## SELECTED PASSAGE
::::::
Osama Abdulfatah, a 30-year-old architect and a Sunni, said the new speaker’s support last year of the U.S. assault on the militant stronghold of Fallujah showed he “does not have beliefs, and will never do anything against his benefit.”
Al-Hassani refused to quit as industry minister even though his Iraqi Islamic Party pulled out of the interim government over the issue.
“How could we just trust such a traitor?” Abdulfatah asked.
Former nuclear scientist Hussain al-Shahristani, a Shiite, and Kurdish official Aref Taifour were chosen deputy speakers.
The speaker’s job, not the most sought-after position in the still-forming Iraqi hierarchy, produced more than a week of sometimes angry haggling. A Tuesday session ended in shouting and finger-pointing with reporters hustled out of the chamber to keep them from witnessing more of the angry exchanges as deputies tried to agree on candidates.
“It’s time for the patient Iraqi people to be treated with the dignity that God has given them,” al-Hassani said Sunday, accepting his new post.
“If we neglect our duties and fail, then we will hurt ourselves and the people will replace us with others,” al-Hassani said, urging cooperation among lawmakers.
::::::
Dataset entries:
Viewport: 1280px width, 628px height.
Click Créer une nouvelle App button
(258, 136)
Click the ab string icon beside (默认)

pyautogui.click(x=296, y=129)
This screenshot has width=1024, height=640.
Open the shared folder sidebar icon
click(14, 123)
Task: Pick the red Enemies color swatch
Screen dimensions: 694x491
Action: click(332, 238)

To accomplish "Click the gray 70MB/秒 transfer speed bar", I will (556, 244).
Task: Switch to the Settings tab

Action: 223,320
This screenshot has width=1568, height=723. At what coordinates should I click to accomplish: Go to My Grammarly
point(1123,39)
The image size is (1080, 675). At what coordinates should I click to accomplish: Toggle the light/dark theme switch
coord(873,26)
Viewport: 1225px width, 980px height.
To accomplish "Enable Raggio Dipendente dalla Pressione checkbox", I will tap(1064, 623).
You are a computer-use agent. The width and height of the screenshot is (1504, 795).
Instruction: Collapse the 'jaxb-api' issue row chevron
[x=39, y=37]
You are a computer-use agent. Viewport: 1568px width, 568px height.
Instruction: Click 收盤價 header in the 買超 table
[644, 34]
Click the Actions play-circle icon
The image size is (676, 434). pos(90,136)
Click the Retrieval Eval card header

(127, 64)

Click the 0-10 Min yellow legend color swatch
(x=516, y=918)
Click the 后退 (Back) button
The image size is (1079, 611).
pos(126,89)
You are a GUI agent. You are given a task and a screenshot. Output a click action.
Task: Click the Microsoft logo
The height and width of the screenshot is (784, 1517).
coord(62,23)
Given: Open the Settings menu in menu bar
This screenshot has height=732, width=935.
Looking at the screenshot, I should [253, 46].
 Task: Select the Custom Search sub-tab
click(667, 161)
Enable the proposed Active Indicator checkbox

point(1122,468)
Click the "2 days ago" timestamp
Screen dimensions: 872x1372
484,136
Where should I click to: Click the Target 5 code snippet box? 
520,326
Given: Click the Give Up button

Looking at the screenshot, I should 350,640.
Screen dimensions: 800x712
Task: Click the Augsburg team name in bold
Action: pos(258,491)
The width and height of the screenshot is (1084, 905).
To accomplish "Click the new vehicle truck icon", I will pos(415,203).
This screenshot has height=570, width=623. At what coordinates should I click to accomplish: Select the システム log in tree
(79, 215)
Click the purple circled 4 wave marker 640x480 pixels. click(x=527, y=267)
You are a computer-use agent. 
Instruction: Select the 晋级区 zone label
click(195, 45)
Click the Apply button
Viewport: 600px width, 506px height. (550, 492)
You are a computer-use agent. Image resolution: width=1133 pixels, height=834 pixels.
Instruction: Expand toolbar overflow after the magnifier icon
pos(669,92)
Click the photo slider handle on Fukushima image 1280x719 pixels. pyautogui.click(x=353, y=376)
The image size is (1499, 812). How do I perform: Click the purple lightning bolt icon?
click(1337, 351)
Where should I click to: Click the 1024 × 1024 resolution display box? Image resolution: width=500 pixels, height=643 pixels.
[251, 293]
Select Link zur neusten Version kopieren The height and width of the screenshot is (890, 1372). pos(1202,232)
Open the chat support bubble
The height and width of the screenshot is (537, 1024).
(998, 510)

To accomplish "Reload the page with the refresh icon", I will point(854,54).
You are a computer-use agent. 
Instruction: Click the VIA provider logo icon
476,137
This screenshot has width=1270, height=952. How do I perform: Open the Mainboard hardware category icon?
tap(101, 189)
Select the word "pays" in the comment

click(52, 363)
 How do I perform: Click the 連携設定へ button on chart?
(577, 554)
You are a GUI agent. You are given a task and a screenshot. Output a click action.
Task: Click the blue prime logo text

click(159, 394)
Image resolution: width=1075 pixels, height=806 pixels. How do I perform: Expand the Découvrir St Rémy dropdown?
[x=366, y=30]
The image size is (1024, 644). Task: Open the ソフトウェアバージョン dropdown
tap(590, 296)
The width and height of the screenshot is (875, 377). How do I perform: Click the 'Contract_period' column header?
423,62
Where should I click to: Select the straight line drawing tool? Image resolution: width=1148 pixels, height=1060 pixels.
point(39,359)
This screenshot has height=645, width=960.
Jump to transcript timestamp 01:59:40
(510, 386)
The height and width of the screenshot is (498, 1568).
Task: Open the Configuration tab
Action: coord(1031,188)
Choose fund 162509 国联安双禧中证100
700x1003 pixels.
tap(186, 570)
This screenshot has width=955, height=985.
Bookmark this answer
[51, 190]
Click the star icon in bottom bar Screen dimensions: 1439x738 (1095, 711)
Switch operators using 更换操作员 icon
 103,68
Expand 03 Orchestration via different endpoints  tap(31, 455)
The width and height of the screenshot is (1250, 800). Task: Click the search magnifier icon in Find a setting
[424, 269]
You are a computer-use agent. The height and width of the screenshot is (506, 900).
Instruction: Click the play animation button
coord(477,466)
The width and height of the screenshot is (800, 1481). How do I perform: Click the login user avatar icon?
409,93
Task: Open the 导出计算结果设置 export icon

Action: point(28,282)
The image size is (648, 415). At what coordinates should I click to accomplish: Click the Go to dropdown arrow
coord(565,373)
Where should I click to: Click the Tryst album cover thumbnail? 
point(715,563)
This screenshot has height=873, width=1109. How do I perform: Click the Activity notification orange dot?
::::::
## REQUIRED ACTION 1
Reproduce word for word the part of the passage about the new Iraqi speaker starting with "Former nuclear scientist" and going on through "cooperation among lawmakers.".
## REQUIRED ACTION 2
Using the passage about the new Iraqi speaker, decide whether each statement agrees with it. Answer yes or no, and quote the words that decide it.
(a) Al-Hassani resigned as industry minister when his party left the interim government.
(b) Hussain al-Shahristani was chosen as a deputy speaker.
(c) Reporters were moved out of the chamber during a Tuesday session.
## REQUIRED ACTION 3
Put this sentence from the passage about the new Iraqi speaker into Spanish: "“If we neglect our duties and fail, then we will hurt ourselves and the people will replace us with others,” al-Hassani said, urging cooperation among lawmakers."
The entries are material of their own and are unrelated to the passage about the new Iraqi speaker.

## TASK ANSWER 1
Former nuclear scientist Hussain al-Shahristani, a Shiite, and Kurdish official Aref Taifour were chosen deputy speakers.
The speaker’s job, not the most sought-after position in the still-forming Iraqi hierarchy, produced more than a week of sometimes angry haggling. A Tuesday session ended in shouting and finger-pointing with reporters hustled out of the chamber to keep them from witnessing more of the angry exchanges as deputies tried to agree on candidates.
“It’s time for the patient Iraqi people to be treated with the dignity that God has given them,” al-Hassani said Sunday, accepting his new post.
“If we neglect our duties and fail, then we will hurt ourselves and the people will replace us with others,” al-Hassani said, urging cooperation among lawmakers.

## TASK ANSWER 2
(a) No: "Al-Hassani refused to quit as industry minister even though his Iraqi Islamic Party pulled out of the interim government over the issue."
(b) Yes: "Former nuclear scientist Hussain al-Shahristani, a Shiite, and Kurdish official Aref Taifour were chosen deputy speakers."
(c) Yes: "A Tuesday session ended in shouting and finger-pointing with reporters hustled out of the chamber"

## TASK ANSWER 3
«Si descuidamos nuestros deberes y fracasamos, nos haremos daño a nosotros mismos y el pueblo nos reemplazará por otros», dijo al-Hassani, instando a la cooperación entre los legisladores.